Ultimo sogno
Da un immoto fragor di carrïaggi
ferrei, moventi verso l'infinito
tra schiocchi acuti e fremiti selvaggi...
un silenzio improvviso. Ero guarito.
Era spirato il nembo del mio male
in un alito. Un muovere di ciglia;
e vidi la mia madre al capezzale:
io la guardava senza meraviglia.
Libero!... inerte sì, forse, quand'io
le mani al petto sciogliere volessi:
ma non volevo. Udivasi un fruscio
sottile, assiduo, quasi di cipressi;
quasi d'un fiume che cercasse il mare
inesistente, in un immenso piano:
io ne seguiva il vano sussurrare,
sempre lo stesso, sempre più lontano.
(Giovanni Pascoli, Myricae, 1891, 1903)
Qual è l'ultimo sogno dell'uomo, quel sogno estremo oltre cui si cessa di sognare? Siamo su un confine, quello tra la vita e la morte, dove a tutto il trambusto dell'esistenza che sembrava infinito, si sostituisce, in maniera inaspettata, il silenzio. Il permanente fragore, la durezza quasi fastidiosa ed espressa dal suono nervoso, sia come significato sia come pronuncia, di schiocchi e fremiti, si esaurisce all'improvviso. E' quasi un'illuminazione insperata, è quasi un'esclamazione: ero guarito. La corsa verso l'infinito è finita: come l'alito su una finestra che scompare, così il male si dilegua. Anche i suoni della poesia si addolciscono nella rima ciglia - meraviglia che accompagna la visione della madre, da tempo morta. Non c'è spazio nemmeno per la sorpresa: sarebbe un movimento troppo brusco.

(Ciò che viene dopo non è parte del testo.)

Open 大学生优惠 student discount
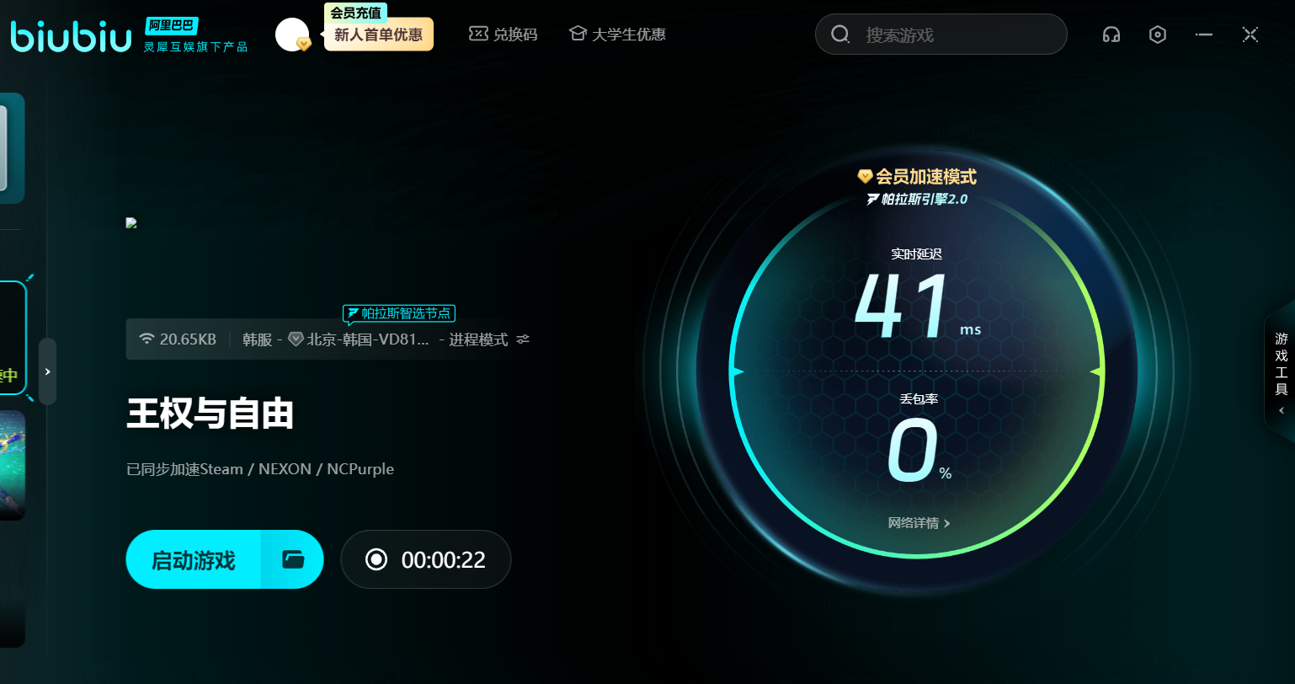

La seconda quartina è solo contemplazione: un lento movimento delle palpebre dischiude la visione dell'estrema pietà di una madre presente al capezzale. Una Pietà quieta, non sofferente: forse un'eco dell'archetipo della ricongiunzione ai propri cari, che da sempre permea l'animo umano. Ma la quiete della morte non ha affatto un significato negativo, l'ultimo sogno non è un incubo di inerzia e precipizio nel vuoto: ecco l'aggettivo del riscatto, sottolineato da un punto esclamativo: Libero! Una nuova illuminazione, con una parola quasi fanciullesca, quasi da gioco a nascondino, libero dopo una corsa verso la toppa, libero finalmente da qualsiasi affanno, persino dalla figura materna che viene contemplata ma non abbracciata, libero persino dalla volontà: volessi: ma non volevo. Inerte, perciò, ma di un'inerzia che non è immobile, che non è monumento di marmo freddo su una tomba. Al contrario, è un nuovo percorso, una vita nuova e misteriosamente indefinita: un fiume che si muove verso l'infinito, senza alcun ostacolo. L'affanno della vita precedente è annullato, ora siamo su un altro piano, dove non esistono carriaggi ferrei che ci trasportano, desideri e passioni che quasi ci manovrano e ci frustano. Siamo in balia del fruscio di un fiume, così leggero che sembra un alito di vento, un suono indefinito, un sussurro misterioso e vago che si perde nell'ignoto. Ecco allora l'ultimo sogno, libero dalle passioni, libero dalle figure che ci hanno donato la vita e ci seguono fino all'ultimo istante, quello della solitudine estrema. E' un sogno di libertà, l'ultimo sogno dell'uomo, o forse il primo e l'unico, ma riconosciuto solo alla fine.